The county’s role in the planning process is to provide scientifically sound resource management recommendations and alternatives which will ensure the protection of (or mitigation of adverse impacts to) the local customs, culture, and economic stability.

Thus county governments are not just a “public” in the planning process, but are local governmental land management agencies with responsibilities for environmental protection; as such they must be included on an equal basis in the federal planning process. They provide direct, up front planning information to the federal agencies to ensure that federal actions will not bring about adverse socioeconomic impacts to the local communities.
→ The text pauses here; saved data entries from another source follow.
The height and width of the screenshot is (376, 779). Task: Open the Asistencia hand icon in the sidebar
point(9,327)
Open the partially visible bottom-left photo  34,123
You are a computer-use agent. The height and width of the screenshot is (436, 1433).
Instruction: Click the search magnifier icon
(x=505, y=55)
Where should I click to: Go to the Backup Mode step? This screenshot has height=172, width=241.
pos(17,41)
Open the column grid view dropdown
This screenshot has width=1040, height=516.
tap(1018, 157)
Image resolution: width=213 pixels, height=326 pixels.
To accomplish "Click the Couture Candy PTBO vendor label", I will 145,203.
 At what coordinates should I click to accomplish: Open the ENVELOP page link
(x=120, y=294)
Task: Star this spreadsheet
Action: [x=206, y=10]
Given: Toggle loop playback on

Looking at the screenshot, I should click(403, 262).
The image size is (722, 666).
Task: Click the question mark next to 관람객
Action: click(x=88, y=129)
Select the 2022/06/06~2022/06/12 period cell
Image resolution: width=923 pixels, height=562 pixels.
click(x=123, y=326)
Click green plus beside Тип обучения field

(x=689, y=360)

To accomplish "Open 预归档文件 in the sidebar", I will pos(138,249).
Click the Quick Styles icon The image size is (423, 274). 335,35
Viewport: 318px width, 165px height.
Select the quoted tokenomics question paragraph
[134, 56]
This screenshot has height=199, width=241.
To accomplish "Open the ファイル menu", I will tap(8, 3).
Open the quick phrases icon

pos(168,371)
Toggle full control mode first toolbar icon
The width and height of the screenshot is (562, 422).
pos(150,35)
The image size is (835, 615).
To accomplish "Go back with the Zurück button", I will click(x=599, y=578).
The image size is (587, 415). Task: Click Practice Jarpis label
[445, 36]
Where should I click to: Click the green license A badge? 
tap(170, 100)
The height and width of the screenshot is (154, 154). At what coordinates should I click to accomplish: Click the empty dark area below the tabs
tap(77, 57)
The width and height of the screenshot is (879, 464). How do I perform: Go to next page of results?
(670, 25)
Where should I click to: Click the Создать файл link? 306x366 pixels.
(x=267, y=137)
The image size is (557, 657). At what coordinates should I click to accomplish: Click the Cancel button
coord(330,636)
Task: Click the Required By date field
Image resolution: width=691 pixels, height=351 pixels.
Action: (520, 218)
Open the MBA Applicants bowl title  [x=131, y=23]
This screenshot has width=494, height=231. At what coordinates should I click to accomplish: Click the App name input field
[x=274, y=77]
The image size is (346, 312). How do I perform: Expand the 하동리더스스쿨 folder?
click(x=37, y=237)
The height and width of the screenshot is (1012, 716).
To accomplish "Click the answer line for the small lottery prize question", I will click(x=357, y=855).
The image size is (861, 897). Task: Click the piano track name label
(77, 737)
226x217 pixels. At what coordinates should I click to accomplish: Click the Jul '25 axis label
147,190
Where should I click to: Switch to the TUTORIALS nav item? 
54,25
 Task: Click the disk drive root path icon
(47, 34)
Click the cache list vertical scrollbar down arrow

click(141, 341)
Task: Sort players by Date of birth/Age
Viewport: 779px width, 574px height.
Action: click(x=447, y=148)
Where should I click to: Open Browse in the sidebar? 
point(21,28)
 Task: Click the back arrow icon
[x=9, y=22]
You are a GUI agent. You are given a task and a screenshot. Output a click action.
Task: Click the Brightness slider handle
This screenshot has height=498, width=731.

How Citizens Initiate a County Comprehensive Land Use Plan

The development of a Comprehensive Land Use Plan like that adopted by Catron County, New Mexico, must begin with concerned citizens. Citizens representing all industries and interests in the county form a land use committee for the purpose of preparing and submitting a petition to the County Government requesting that they initiate the process to develop a comprehensive land use plan. The result of this effort is a Comprehensive Land Use Plan which permits the County Government to be involved in joint planning and joint preparation of environmental assessments and impact statements so it can ensure the protection of the county’s customs, cultures, and economic stability.

Once the land plan is adopted, the County Government takes on its new role under the Comprehensive Plan, as duly elected representatives of the people, to act within the bounds set by law and in accordance with the principles of our Founding Fathers to protect the customs, cultures, and economic stability of its citizens. The County Government provides the mechanism for people to get involved in holding the federal agencies accountable for their actions at a grassroots level.

Summary—Hope for the Future

The County Government Movement is based on proper principles—the principles of integrity, adherence to law, separation of powers, small federal government, and self-governance as defined by our Founding Fathers. As the federal agencies have grown in their size, their disregard for the law, and their disdain for productive uses of the land, there has grown a slow burning anger in the people of Western rural America as they have lived under the threats (and often actuality) of seeing their very way of life being destroyed. The hope of being able to preserve long standing customs and cultures provided by the County Government Movement has forestalled much violence. If the County Government Movement doesn’t flourish, then where else can they find hope? Certainly not through large government bureaucracies.

Our hope for a quality life in the future lies in the County Government Movement, for it has as its basis the principles and foundation upon which this nation was created.